Collected data

((

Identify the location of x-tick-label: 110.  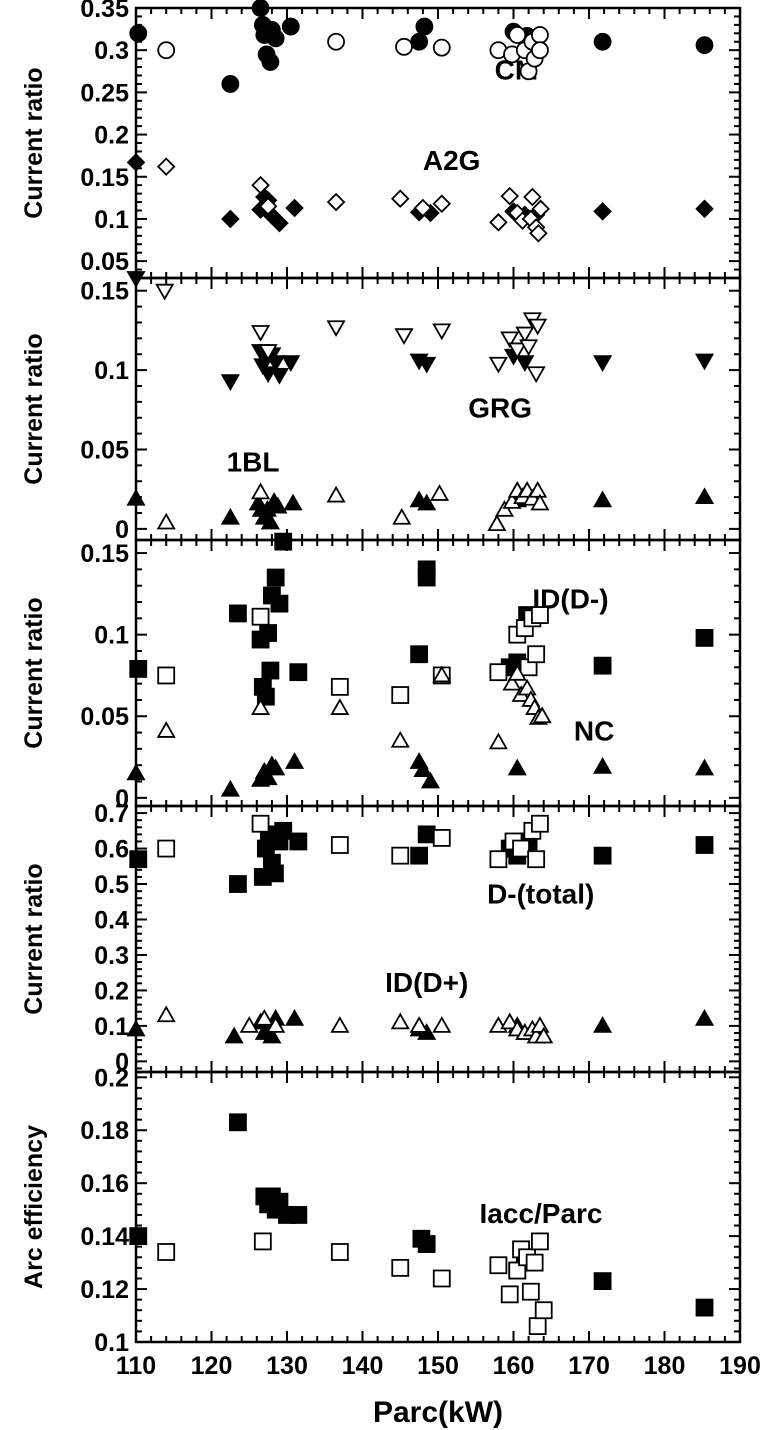
(136, 1366).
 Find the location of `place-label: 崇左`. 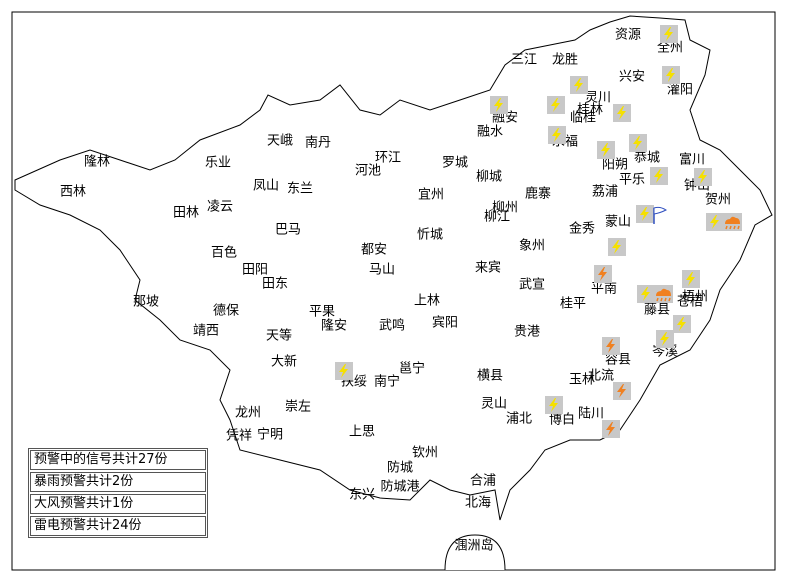

place-label: 崇左 is located at coordinates (298, 408).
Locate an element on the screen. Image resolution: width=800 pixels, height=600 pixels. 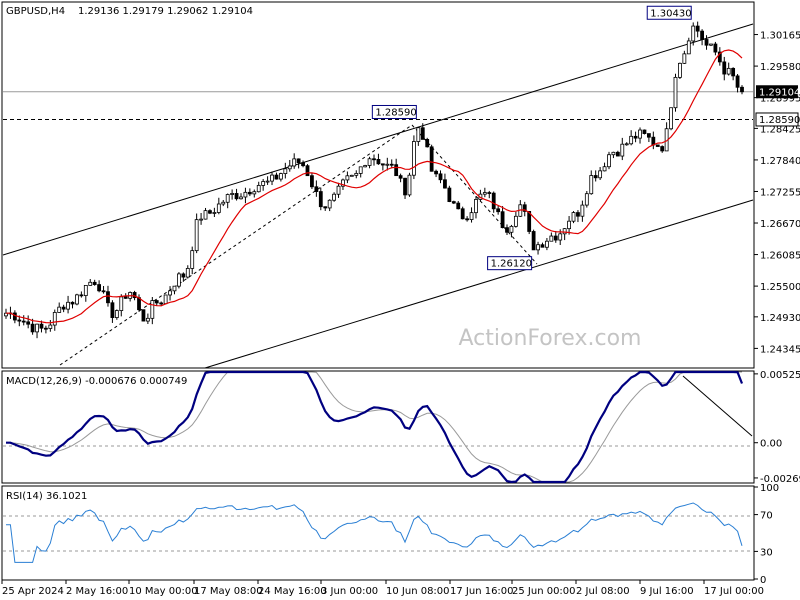
time-tick-label: 9 Jul 16:00 is located at coordinates (667, 592).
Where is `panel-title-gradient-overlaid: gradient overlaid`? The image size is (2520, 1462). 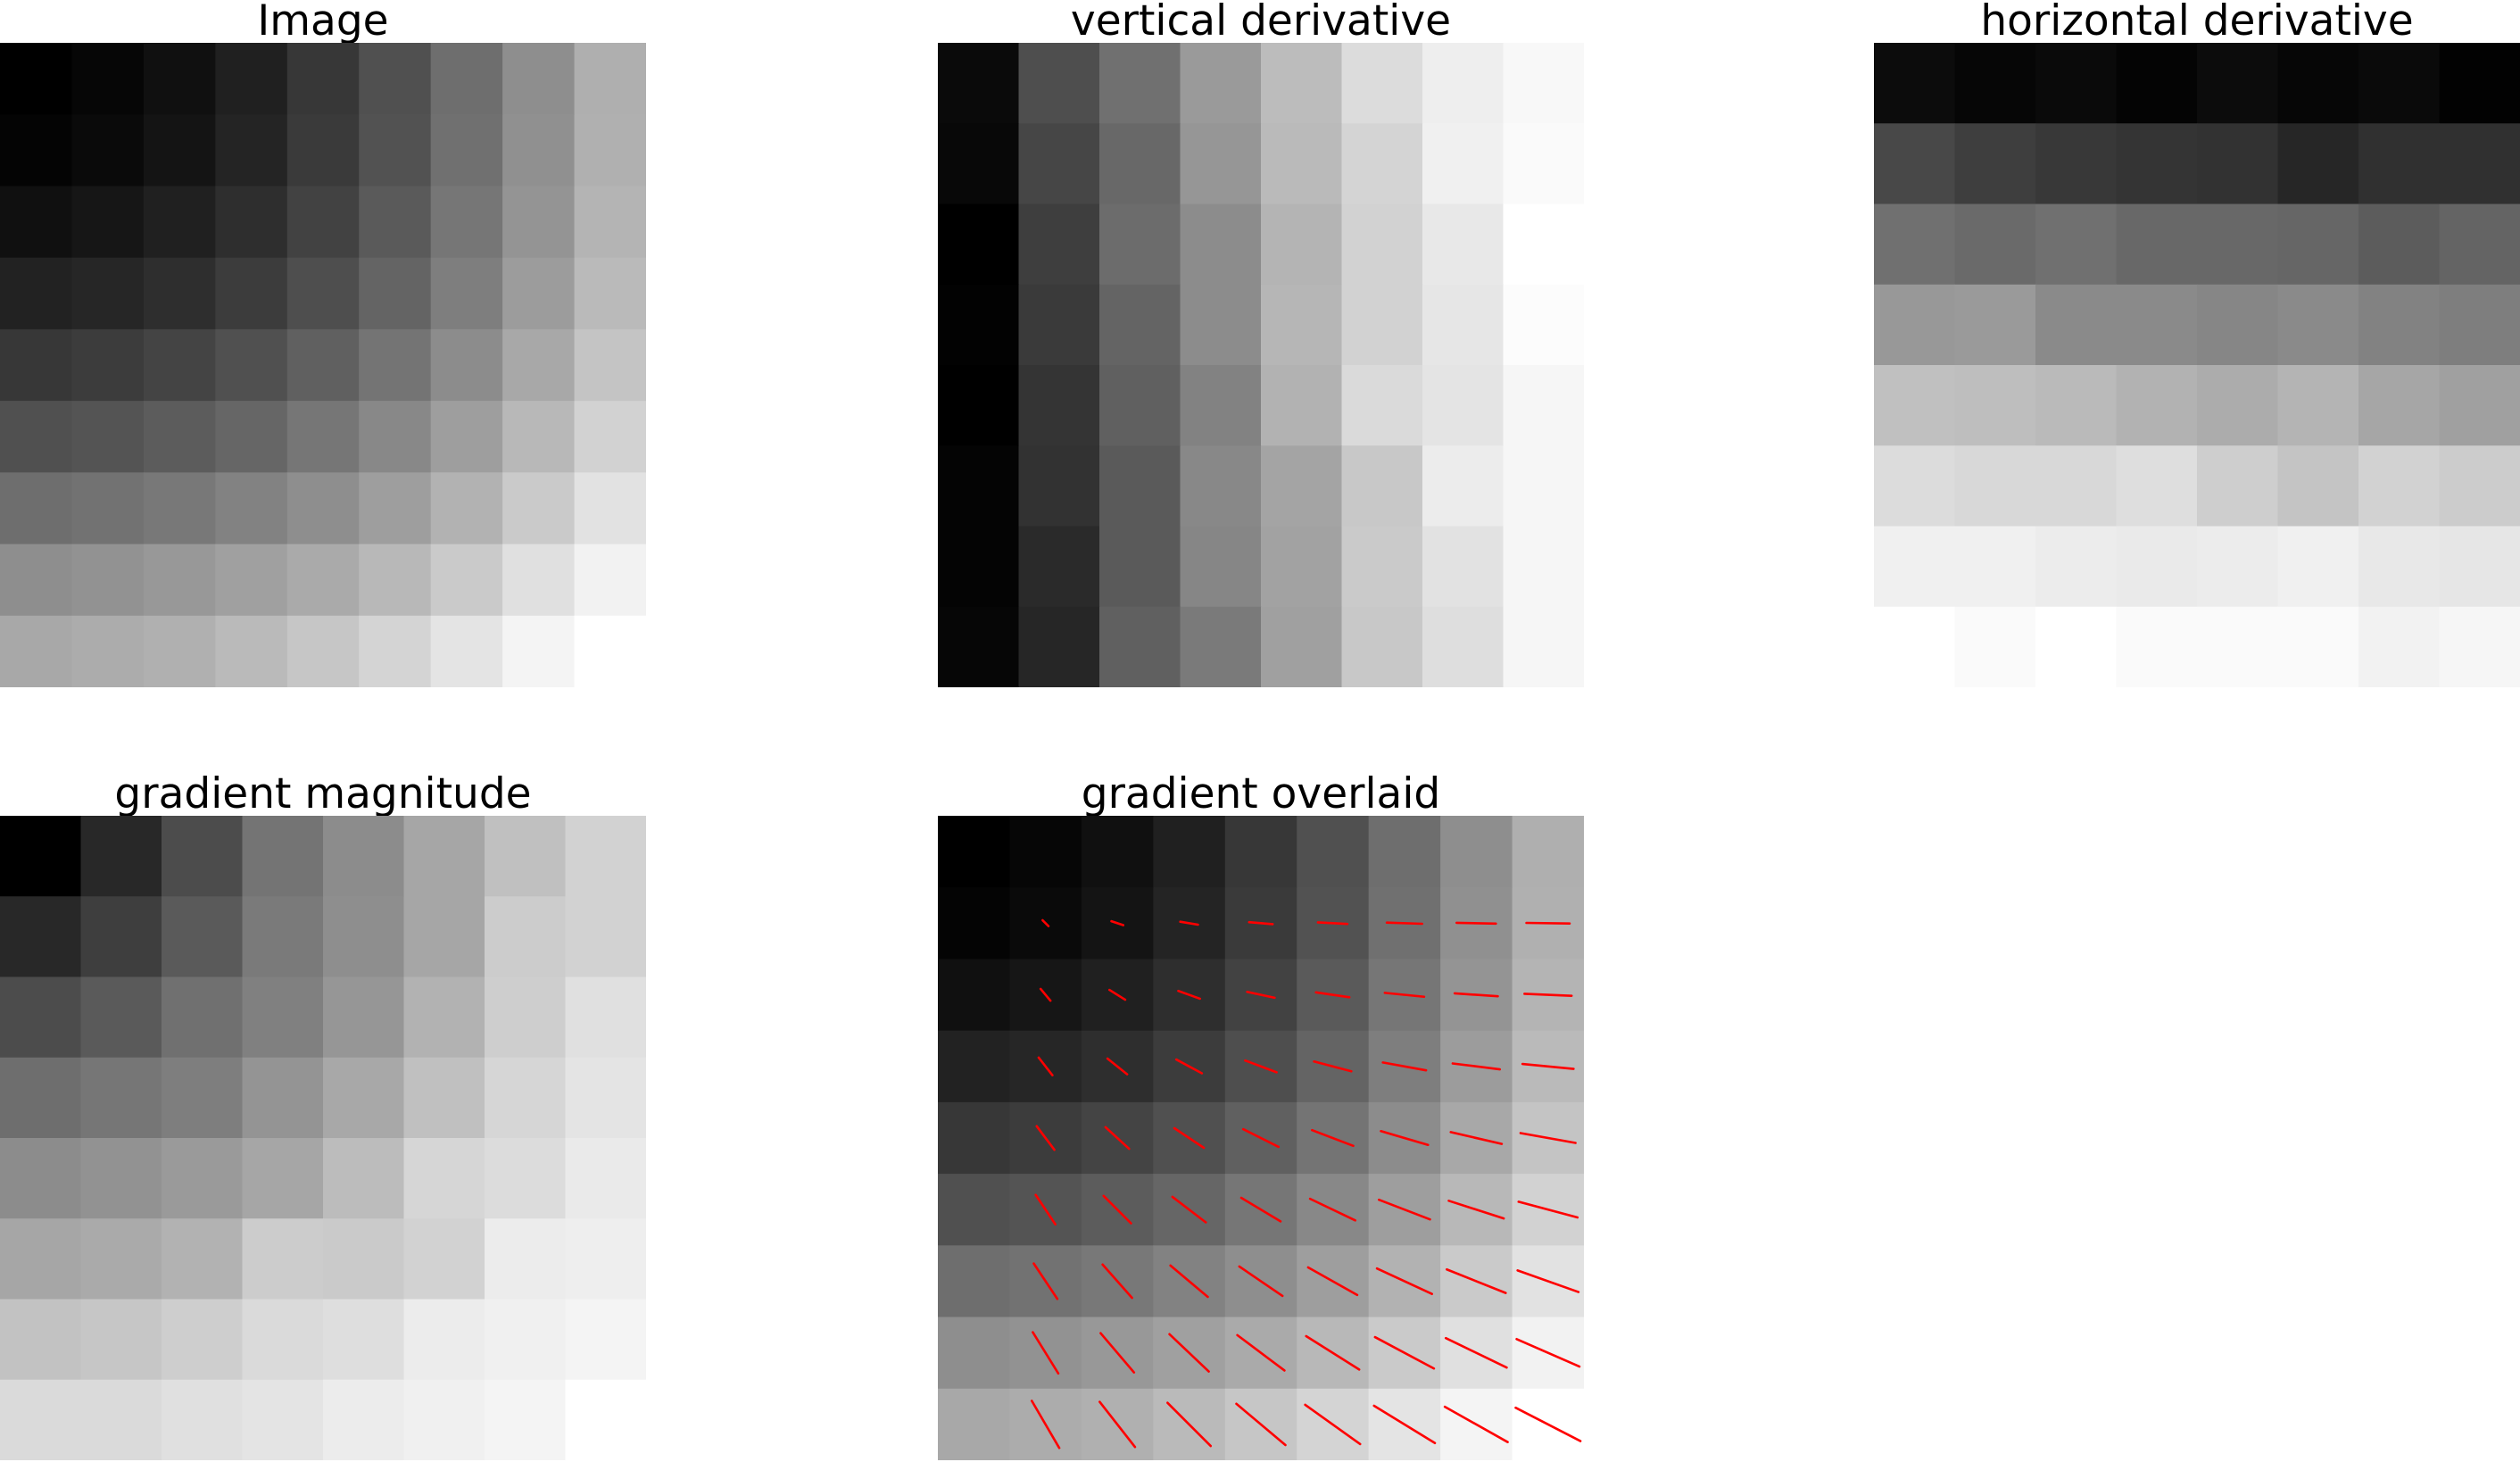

))

## TASK
Rewrite the listing above with every "location" changed to "position" and everything else left as it is. Omit the pictures.

## TASK RESULT
Identify the position of x-tick-label: 110.  
(136, 1366).
 Find the position of `place-label: 崇左`. 

place-label: 崇左 is located at coordinates (298, 408).
Locate an element on the screen. Image resolution: width=800 pixels, height=600 pixels. 
time-tick-label: 9 Jul 16:00 is located at coordinates (667, 592).
Where is `panel-title-gradient-overlaid: gradient overlaid`? The image size is (2520, 1462). 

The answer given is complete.